Schedules are tight. The apron is crowded. And tractor drivers are constantly moving a wide range of aircraft. Today’s airports are a challenging setting for the tractor drivers who maneuver airplanes across the aprons, always aware that even a minor collision is extremely costly, both in terms of repairs and time lost. To effectively deal with these challenges, TREPEL Airport Equipment GmbH has come to rely on the APS (Aircraft Protection System) object detection system from SICK.
TREPEL moves even the largest planes with less stress for driver
Although airplanes have the ability to move around on the ground using their wheels like other vehicles, safety precautions dictate that they generally rely on tractors to reverse out of a parking spot. This is known as a pushback procedure, and it’s a difficult job that requires a lot of concentration. The men and women who maneuver the planes into and out of their docking positions have to contend with all kinds of objects on the aprons around the terminals and hangars. From having to navigate around airport infrastructure buildings, to keeping an eye on the buses, cars, trucks and unit loading devices and even other planes in the vicinity. And each time, these drivers move a different kind and size of plane.
A driver assistance system that warns the driver of possible hazards needs to be highly reliable. It needs to be flexible, always taking into account not only the different kinds of hazards, but also the different sizes and shapes of the planes being pulled, pushed and maneuvered. Given the size of planes, it also needs to reliably scan a very large area. There is no room for error here.
Moving from APS to TAPS
The APS (Aircraft Protection System) object detection system by SICK helps drivers of aircraft tractors move aircraft safely. It reduces the risk of collisions and accidents and can thus avoid high repair and breakdown costs as well as downtime.
Moving large, heavy loads safely and without blind spots
A towbarless tractor such as the CHARGER 380 scoops up the nose wheel of the aircraft so that its entire weight rests on the center of the tractor, giving the driver full control of the aircraft.
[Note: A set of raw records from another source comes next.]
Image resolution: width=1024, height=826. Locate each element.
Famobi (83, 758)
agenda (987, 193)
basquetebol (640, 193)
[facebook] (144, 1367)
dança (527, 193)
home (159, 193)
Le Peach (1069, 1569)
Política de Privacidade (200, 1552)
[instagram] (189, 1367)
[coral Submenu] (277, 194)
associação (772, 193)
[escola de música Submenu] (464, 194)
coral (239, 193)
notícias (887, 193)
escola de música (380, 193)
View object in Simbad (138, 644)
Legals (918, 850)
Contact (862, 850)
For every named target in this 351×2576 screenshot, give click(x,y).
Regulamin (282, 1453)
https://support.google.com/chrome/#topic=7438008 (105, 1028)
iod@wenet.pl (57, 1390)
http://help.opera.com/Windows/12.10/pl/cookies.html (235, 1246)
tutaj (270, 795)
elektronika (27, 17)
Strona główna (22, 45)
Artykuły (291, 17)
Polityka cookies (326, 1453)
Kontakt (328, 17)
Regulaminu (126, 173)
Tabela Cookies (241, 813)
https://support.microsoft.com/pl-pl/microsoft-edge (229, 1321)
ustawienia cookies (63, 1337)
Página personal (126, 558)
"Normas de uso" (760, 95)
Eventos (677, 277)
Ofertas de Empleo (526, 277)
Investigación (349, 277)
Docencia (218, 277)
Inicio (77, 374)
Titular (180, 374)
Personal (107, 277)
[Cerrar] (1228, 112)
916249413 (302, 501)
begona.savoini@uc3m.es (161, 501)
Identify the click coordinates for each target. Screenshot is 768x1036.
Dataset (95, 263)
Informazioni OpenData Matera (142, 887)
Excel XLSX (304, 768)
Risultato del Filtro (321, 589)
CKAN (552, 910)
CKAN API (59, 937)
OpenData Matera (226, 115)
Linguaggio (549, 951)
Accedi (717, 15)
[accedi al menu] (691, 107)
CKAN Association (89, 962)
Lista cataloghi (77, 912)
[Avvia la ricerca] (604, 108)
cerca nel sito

The responsibility for the safe maneuvering of the aircraft is completely in the driver’s hands, which makes a reliable driver support systems so vital. The TAPS system uses a SICK LiDAR sensor to scan the entire area under – and around – the aircraft, ensuring that even the driver’s blind spots are fully covered.
Getting the right angle on tight turns with sensor-fed calculations
SICK and TREPEL engineers worked together to the develop the TAPS system. When a CHARGER 380 scoops up the nose wheel of an airplane, the TAPS system determines the landing gear geometry. With this information and its built-in database, it then suggests a number of possible plane types to the driver. The driver selects the correct one from the list on the display and confirms the selection. The system is now able to make exceedingly precise calculations on how close the aircraft is to objects in the surrounding area, giving the driver highly reliable warnings of possible danger zones. This reduces the pressure on the drivers and lets them concentrate on the actual maneuvering.
The system also delivers many other advantages. Based on information delivered by the LiDAR sensor, TAPS calculates the nose-wheel angle to a highly precise degree and supports the operator during maneuvering to avoid exceeding the maximum allowed value. This system function avoids oversteering the nose-wheel, which can lead to delays while essential checks are made to ensure that the nose-wheel has not been damaged. TAPS guarantees a safe and punctual operation. And during maneuver towing, operators can rely on a situationally adaptive warning strategy, as well as an automated fault detection and targeted maintenance – all made possible thanks to the system’s self-diagnosis capability.
Close cooperation magnifies great product value
All of this is possible due to the excellent collaboration between TREPEL and SICK. “There were continuous improvements thanks to the excellent way in which the engineers at SICK reacted to the feedback we gave them,” says David Bellavance, Research & Development Manager Towbarless Aircraft Tractors at TREPEL Airport Equipment GmbH. “This intense level of cooperation allowed us to continuously optimize the system in terms of its functions, the menus and even visually.”
SICK’s APS system has proved itself to be highly precise and reliable in many different settings, and the quality of SICK sensors is undisputed. But in the end it is SICK’s desire to work closely with their customers, to listen to their needs and their experience that makes the decisive difference.